The future of lambda delegates

xs0 xs0 at xs0.com
Fri Aug 18 01:50:14 PDT 2006


kris wrote:
> xs0 wrote:
>> Well, to me it seems that anything the compiler will try to do 
>> automatically will be wrong (or at least needlessly slow) in many 
>> cases. And a lot of the problem seems to be simply that one can't 
>> attach storage to a delegate without creating a whole class/struct, 
>> and doing that is too verbose to be used easily/often.
>>
>> So, why not simply have some syntax sugar for that?
>>
>> int delegate() fibs()
>> {
>>     int a=0, b=1;
>>     return delegate with(a,b) { // it takes a and b with it
>>         ...
>>     }
>> }
> 
> Nice, but the problem with that is as follows:
> 
> When passing such a delegate as an argument, you don't know whether 
> it'll be used in a synchronous or asynchronous manner.

Are you sure you don't know? I can't think of a case where I'd be in doubt..


> So, perhaps you 
> choose the safe route and assume worst-case. That's cool, but if you 
> choose best case instead (because you 'know' usage is synchronous) then 
> you leave yourself open to nasty issues if that callee is ever changed. 
> Think about passing a delegate to a third-party lib?

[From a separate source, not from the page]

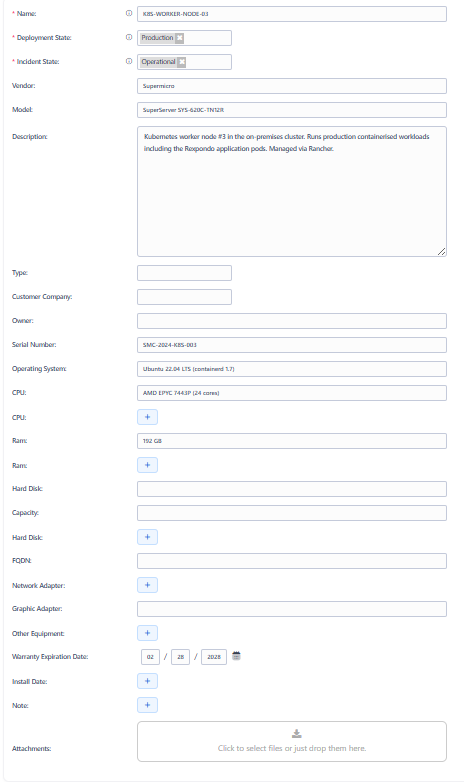This screenshot has width=464, height=782.
Task: Select files in the Attachments drop area
Action: (x=292, y=741)
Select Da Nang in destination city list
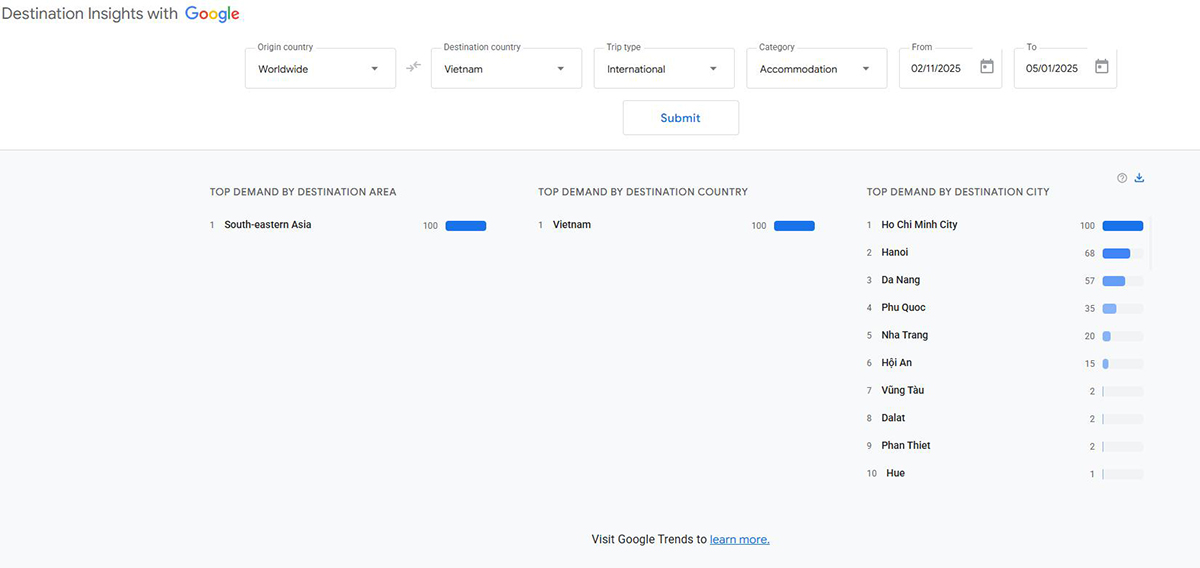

The contract is 
> weak, and therefore fragile. That's why we'd suggested an extension to 
> the type system instead (which also has some problems).

Well, I think it's not as big a problem realistically.. When you provide 
a delegate you need to know what its purpose is and I think that is 
something very unlikely to change. The two main types of delegates seem 
to be callbacks and specific operations for generic algorithms. I don't 
see how a library update would change the contract between those two.

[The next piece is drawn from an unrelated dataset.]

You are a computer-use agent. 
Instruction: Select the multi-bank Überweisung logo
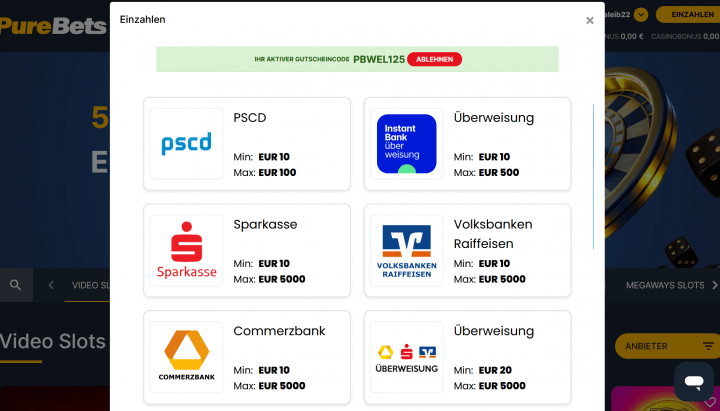406,357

> The other thing that Mik noted is that the entire frame should be on the 
> heap; not just part of it (for performance reasons)

What performance reasons? I read this entire thread and still have no 
idea how copying more/all of the frame could/would be faster..


> , and taking a 
> snapshot copy of the scope (or part thereof) does not work at all, since 
> there could be self-references, pointers, whatever, in there. It seems 
> you have to flip the entire frame into the heap.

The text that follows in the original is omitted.